** What you will do **
With the pictures removed, set down all of the entries below exactly.

━━━

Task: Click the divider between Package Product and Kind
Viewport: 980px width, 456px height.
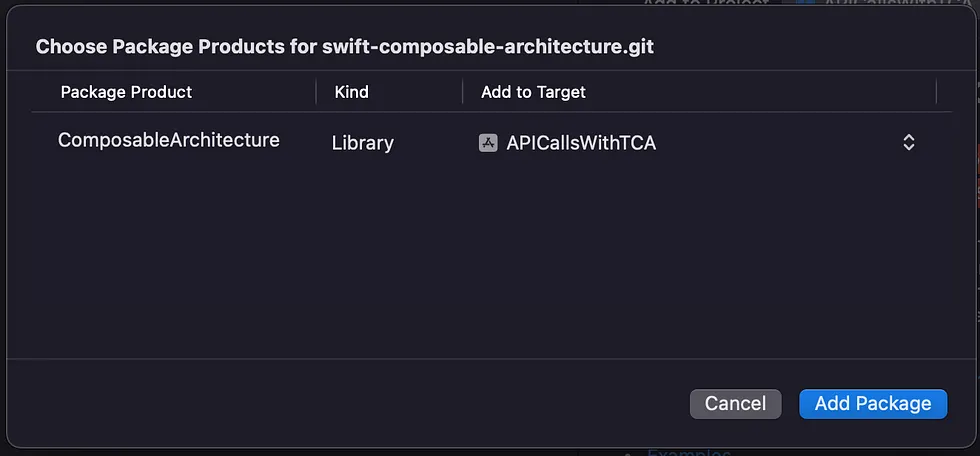Action: 316,92
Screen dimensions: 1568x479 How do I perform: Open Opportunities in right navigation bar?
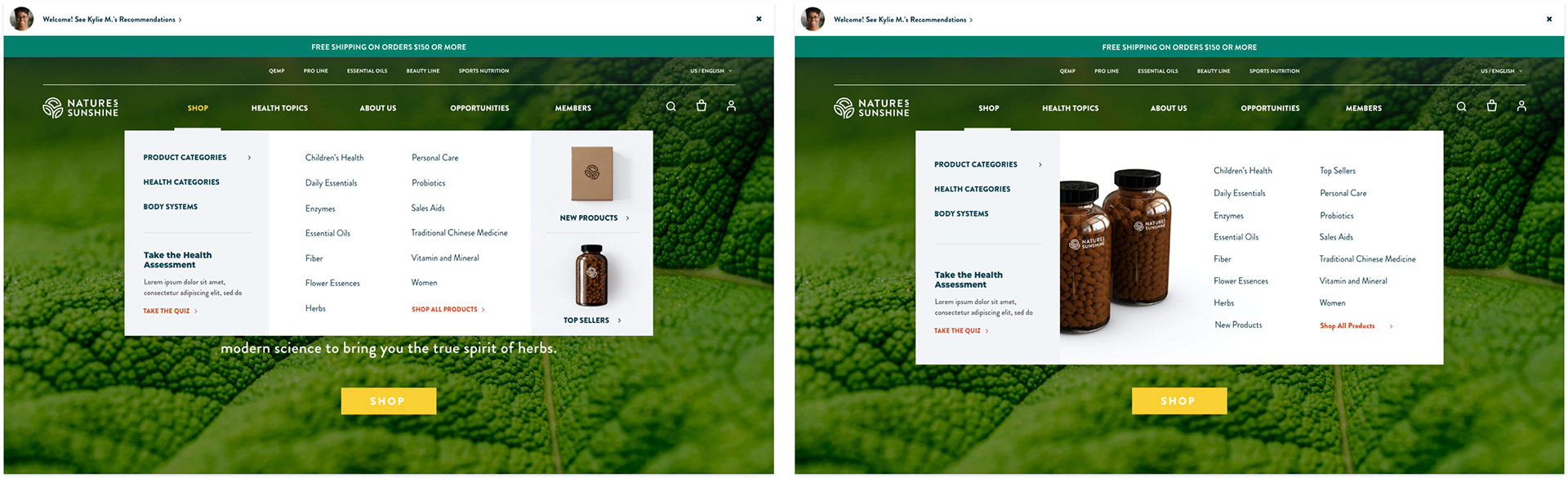(x=1270, y=108)
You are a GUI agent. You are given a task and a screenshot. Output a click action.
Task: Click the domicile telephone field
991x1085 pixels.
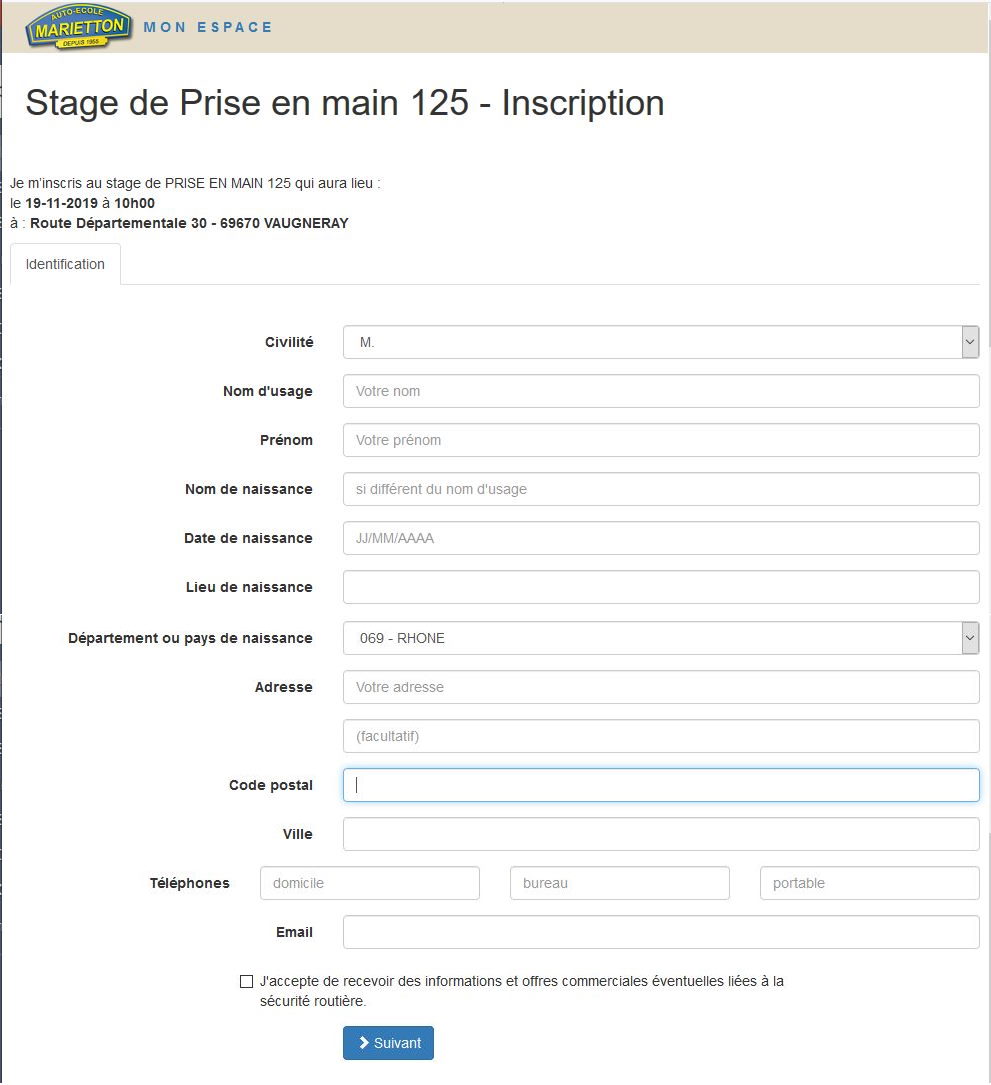tap(369, 883)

━━━

** Answer for the task **
Task: Click the divider between Package Product and Kind
Viewport: 980px width, 456px height.
Action: 316,92
Screen dimensions: 1568x479 How do I perform: Open Opportunities in right navigation bar?
(x=1270, y=108)
You are a GUI agent. You are given a task and a screenshot. Output a click action.
Task: Click the domicile telephone field
991x1085 pixels.
tap(369, 883)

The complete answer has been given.